Tobago Cays – a nature reserve of five minuscule, uninhabited islands and the surrounding coral reefs – is only accessible by boat. Private yachts and hired catamarans bob inside the shallow lagoon where I snorkelled, nose to nose with endangered green turtles in the sea grass. The Cays are a 90-minute power boat ride from St Vincent or 15 minutes from Canouan. We docked at nearby Mayreau Island – picture postcard white sands and coconut trees – for a hamburger and chips at the Saltwhistle Bay Club, admiring the view from straw-roofed tables. A beach doze followed before the long power boat trip back to the main island, our driver Jonah expertly steering the boat through the swells.

So, for natural beauty and relaxation with occasional flurries of activity, St Vincent and the Grenadines make a good holiday destination. But there are a few problems in paradise: service can be surly, hot water occasionally proves to be a request too far and – in a misplaced bid to appeal to tourists – menus are frequently pretentious.

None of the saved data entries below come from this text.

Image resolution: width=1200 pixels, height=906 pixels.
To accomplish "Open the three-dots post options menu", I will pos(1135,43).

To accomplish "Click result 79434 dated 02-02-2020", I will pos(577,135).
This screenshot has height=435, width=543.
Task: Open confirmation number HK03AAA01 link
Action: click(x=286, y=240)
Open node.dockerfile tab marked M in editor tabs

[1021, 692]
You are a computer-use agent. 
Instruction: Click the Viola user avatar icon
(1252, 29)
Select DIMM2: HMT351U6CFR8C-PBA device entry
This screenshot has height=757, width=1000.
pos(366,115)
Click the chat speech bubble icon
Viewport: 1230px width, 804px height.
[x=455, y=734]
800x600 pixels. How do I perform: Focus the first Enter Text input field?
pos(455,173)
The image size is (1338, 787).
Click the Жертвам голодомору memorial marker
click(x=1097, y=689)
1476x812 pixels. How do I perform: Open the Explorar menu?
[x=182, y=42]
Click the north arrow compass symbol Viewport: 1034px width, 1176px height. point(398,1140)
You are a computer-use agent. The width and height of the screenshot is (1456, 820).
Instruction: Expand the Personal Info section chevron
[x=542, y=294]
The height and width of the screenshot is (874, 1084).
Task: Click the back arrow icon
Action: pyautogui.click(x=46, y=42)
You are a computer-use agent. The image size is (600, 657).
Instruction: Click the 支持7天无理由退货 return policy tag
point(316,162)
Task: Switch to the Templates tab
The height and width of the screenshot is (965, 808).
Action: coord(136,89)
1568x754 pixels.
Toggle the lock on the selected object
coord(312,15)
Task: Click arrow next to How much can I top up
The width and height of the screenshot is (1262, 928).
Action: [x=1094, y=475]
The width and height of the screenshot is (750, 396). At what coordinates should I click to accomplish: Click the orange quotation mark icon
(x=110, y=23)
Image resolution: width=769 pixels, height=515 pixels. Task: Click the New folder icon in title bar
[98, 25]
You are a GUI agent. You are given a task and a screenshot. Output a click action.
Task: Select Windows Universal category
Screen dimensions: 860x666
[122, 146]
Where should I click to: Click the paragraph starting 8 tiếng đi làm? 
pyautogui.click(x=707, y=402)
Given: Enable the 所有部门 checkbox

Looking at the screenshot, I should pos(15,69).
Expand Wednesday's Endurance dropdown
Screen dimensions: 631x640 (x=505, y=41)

Beachcombers Hotel in St Vincent is a case in point. It looks fabulous: bougainvillea tumbling over orange, yellow and blue buildings, humming birds and tree frogs in the tropical gardens and splendid views over the bay. But my stay there was so disappointing it was almost funny. My room was a depressing brown, dimly lit, with a choice between stuffy or ear-splitting air-con, the shower failed to provide any hot water for three days (I had to beg to use the shower in the ''spa'') while eye-rolling and teeth sucking was on the menu every morning.

Still, despite the odd grumble, nothing could spoil that memory of sitting on the summit of a volcano and silently watching parrots crashing into the forest treetops as dusk fell. Magical.